## [Ketentuan Soal]
Tulis lagi bagian kutipan tentang reforma agraria dari "Perkumpulan Wallacea –" sampai dengan "dan lain sebagainya.", lalu ganti "Korporasi asing" dengan "perusahaan asing".

## [Kutipan Teks]
--

Lokakarya Wujudkan Kedaulatan Rakyat Atas Ruang di Kabupaten Luwu Utara

Perkumpulan Wallacea – Reforma Agraria adalah salah satu Issu Krusial yang menggelinding di Indonesia, Sebuah cita cita besar yang hingga saat ini perwujudannya belum mendapatkan titik terang di Negara ini. Sebaliknya, yang banyak disuguhkan oleh media bukan Reforma Agraria, melainkan Konflik Agararia yang terus terjadi, bahkan cenderung meningkat jumlahnya dari tahun ke tahun, baik itu antara petani atau Masyarakat adat dengan Perkebunan besar, antara Masyarakat lokal dengan Korporasi asing, dan lain sebagainya.

--

## [Data Tersedia]
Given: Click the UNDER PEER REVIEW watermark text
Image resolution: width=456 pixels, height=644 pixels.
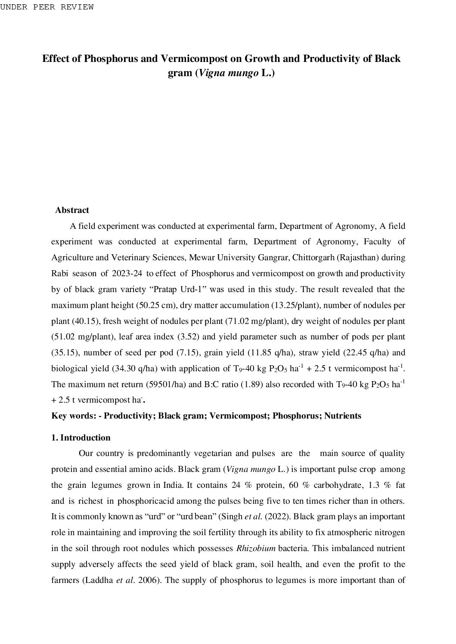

--

## [Jawaban Lengkap]
Perkumpulan Wallacea – Reforma Agraria adalah salah satu Issu Krusial yang menggelinding di Indonesia, Sebuah cita cita besar yang hingga saat ini perwujudannya belum mendapatkan titik terang di Negara ini. Sebaliknya, yang banyak disuguhkan oleh media bukan Reforma Agraria, melainkan Konflik Agararia yang terus terjadi, bahkan cenderung meningkat jumlahnya dari tahun ke tahun, baik itu antara petani atau Masyarakat adat dengan Perkebunan besar, antara Masyarakat lokal dengan perusahaan asing, dan lain sebagainya.